(Host) By a wide margin Americans believed the last United States Congress was dysfunctional. Now many voters are concerned that last week's election didn't do much to alter that partisan gridlock. However,as commentator and veteran ABC News correspondent Barrie Dunsmore explains, there is a revision of senate rules being contemplated that could make the next Congress quite different.

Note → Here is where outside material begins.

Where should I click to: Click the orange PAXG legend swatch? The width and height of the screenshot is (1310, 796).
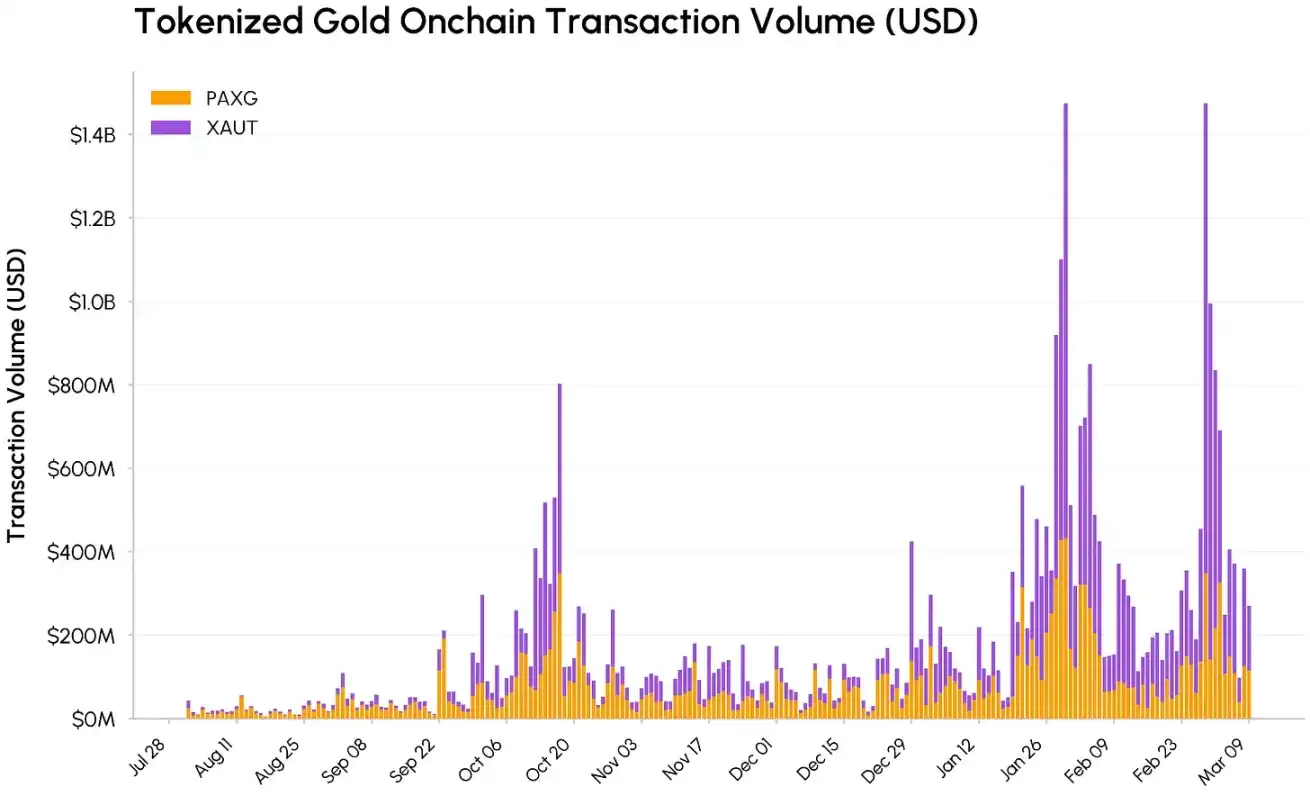[x=169, y=98]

(Dunsmore) Among the most important reasons the outgoing US Congress was dysfunctional was the excessive use of the senate filibuster. That's not my opinion. It is the analysis of two of the most experienced and respected non-partisan congressional scholars in Washington - Norman Ornstein of the American Enterprise Institute and Thomas Mann of the Brookings Institution. In their latest book on the Congress, which they title, It's Even Worse Than It Looks. they devote more than twenty pages to the filibuster. They document that since President Barack Obama's inauguration in 2009, the Republican minority used the filibuster to quote, delay and obstruct...on nearly all matters. They add, It's fair to say that this pervasive use of the filibuster has never before happened in the history of the senate.
Most Americans are aware of the filibuster- but perhaps only vaguely. Some may think of it in terms of the 1939 movie Mr. Smith goes to Washington, when Jimmy Stewart took to the senate floor and in an effort to expose corruption in his own state, spoke all night until he collapsed. That's fiction. In fact, nowadays just the threat of a filibuster - and there have been more than 300 in the past four years - can bring the senate to a screeching halt and each threat sets in motion procedures that can tie up senate work for days or even weeks. As it requires 60 senate votes to over-ride even the most frivolous filibuster threat, far too often in Obama's presidency the senate minority has ruled.

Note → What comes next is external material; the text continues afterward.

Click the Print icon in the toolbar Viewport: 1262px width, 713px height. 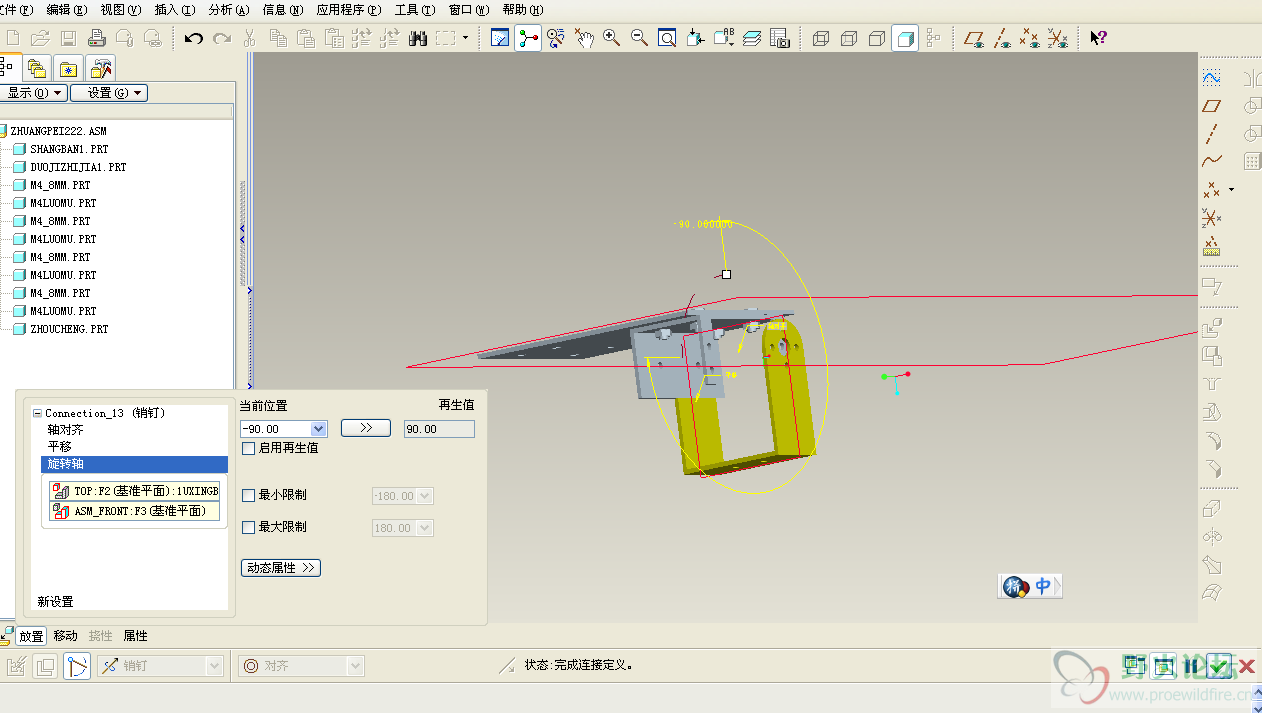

The filibuster is not a product of the Constitution. It became part of the senate's own rules in the early 1800s. Those rules have been modified at least two other times, but historically, even during the civil rights battles of the sixties, it was not a major impediment to the workings of the senate, so both parties felt it worthwhile keeping.

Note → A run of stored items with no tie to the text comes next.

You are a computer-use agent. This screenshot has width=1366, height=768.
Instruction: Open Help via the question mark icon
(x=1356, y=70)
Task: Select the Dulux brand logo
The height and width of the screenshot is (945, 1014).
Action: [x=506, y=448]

Just two years ago, Senate majority leader Harry Reid decided against making major changes in the filibuster, and he was supported by quite of few of the more traditional Democratic senators. But sentiments are changing. Reid himself now says he made a mistake. And every one of the seven new Democratic senators elected last week have pledged to support filibuster reform. The Independent senator-elect Angus King of Maine, who joined the Democratic senate caucus earlier this week, made filibuster reform a central plank in his election campaign.
As of now, it is not certain that 50 senate Democrats would support new rules - which don't abolish the filibuster entirely - but would change it so that a minority of the senate can no longer consistently thwart the wishes of the majority.
The most opportune time to do this would be on the first day of business after the presidential inauguration, when fifty senators plus presiding officer Vice President Joe Biden would be able to vote to end the partisan gridlock by restoring democracy to the United States Senate.